As I folded my right leg over my left knee and dug into the part where Cujo brains himself against the driver's door of the blue Pinto (with Donna and Tad screaming helplessly), I noticed/saw/felt a yellowish creamy-white substance fall from the green heaven and establish itself on my right ankle-bone.
"Oh, shit," I said. (Yes.) "You gotta be kidding me." The splotch of bird shit lay there, on my ankle, resplendent in the late-afternoon sun, winking crystals at me. Louie looked over at me, briefly, and went back to his lying in the dirt. I put the book on the edge of the trampoline and snagged a couple of close-by large leaves. They'd have to do. I'd never been shit on by a bird before, but, instinctually, I gathered that I ought clean it off, before it solidified. (Yes. I am a man-o-th-woods.) The leaves turned out to be what the doctor ordered and I turned back to my book.

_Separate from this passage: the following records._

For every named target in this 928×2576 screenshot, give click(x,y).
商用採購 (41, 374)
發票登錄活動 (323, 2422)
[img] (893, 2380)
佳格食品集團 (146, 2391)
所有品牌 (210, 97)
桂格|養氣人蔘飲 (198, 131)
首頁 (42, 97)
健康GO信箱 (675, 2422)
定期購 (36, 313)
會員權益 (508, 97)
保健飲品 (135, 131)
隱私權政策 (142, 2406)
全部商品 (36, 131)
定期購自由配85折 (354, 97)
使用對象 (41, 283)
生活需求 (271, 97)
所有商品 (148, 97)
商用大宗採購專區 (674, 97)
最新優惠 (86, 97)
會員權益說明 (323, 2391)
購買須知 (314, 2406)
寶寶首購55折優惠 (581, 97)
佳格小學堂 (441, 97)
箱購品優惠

But the thought crossed my mind that I really should go in and wash my hands. Nonsense. I hadn't gotten any on my hand; I'd been thorough. That cleaning-thought passed, and I was, once again, in the Grimm fairytale land of Castle Rock, one in which a sheriff named Bannerman probably should have radioed in for back-up the very instant he saw the blue Pinto in the Camber's dooryard.
***
I remember hearing the story, a long time ago, about when my Dad, assuredly black-bearded and strong, was talking to a colleague when a bird screamed "Drop-Zone!" and left a bomb on his lapel. "Shit," he'd said, and the lady had answered yes. I remember hearing that story and thinking that my dad was a lovable loser--who else gets shit on by bird-brains?! I guess I do. And I also further surmise that, perhaps, the apple doth not fall from the wooden greeny thing.
Let me amend this, posthaste: My Dad was lovable, but he was not a loser. (Shit. It makes me feel all chink-y just writing that.) He was/is a success. World-travelling, bread-winning, business-opening, family-loving success. And I feel that I have big huge shoes to fill. (And, I can't, really. Each person is his or her own Sun.)
But the thought jabbed at me: Am I not my father's son? That's a loaded question. Of course I'm my father's son. I would never say otherwise. I think that it's a requisite part of living for a child to compare and contrast him- or herself with the parent of the same sex. Often, it's done beneath the conscious level, methinks. But that doesn't go away, I think. I think that that mindset stays with a person throughout his or her lifetime, and I think it is particularly forceful when they're in their mid- to late-30s.
Sometimes it is just a whiff of Have I measured up? and other times it is a full-blown gale-force scream that tells one that one cannot fill the god-damned shoes, damn it!
I acknowledge that. I acquiesce. But, in some ways, I fight it, too. Why the fuck must I be the spittin' image of the man whom I love and miss? Why shan't I bust my own groove? I have; I know I have. I know that I have "busted my own groove" and gone my own way, yet I still feel the cold fingers of Predestination chilling, tickling my back.
Am I doomed to die the death of my father and his brother? Am I doomed to deteriorate in the way in which my father's father died? Do I have the Lung Cancers and the Parkinson's and the ALSs genetic bulls-eye stitched upon my back, pink like weeping tattoos? Are they my Soul? Am I doomed? I'd love to floss it over with glitter and balloons, but the fact remains that genetics play a huge part in a person's wipeout.
As does free will and choices a person will/could/should make. It ain't over till the fat lady sings, right? Right.
But the troubling thought remains that I am not fulfilling my potential and that I think that I will be scolded for it. By God.
***
Have ye e'er been scolded by a sparrow, from the high green heaven? I was, today, and it made me think about my Dad.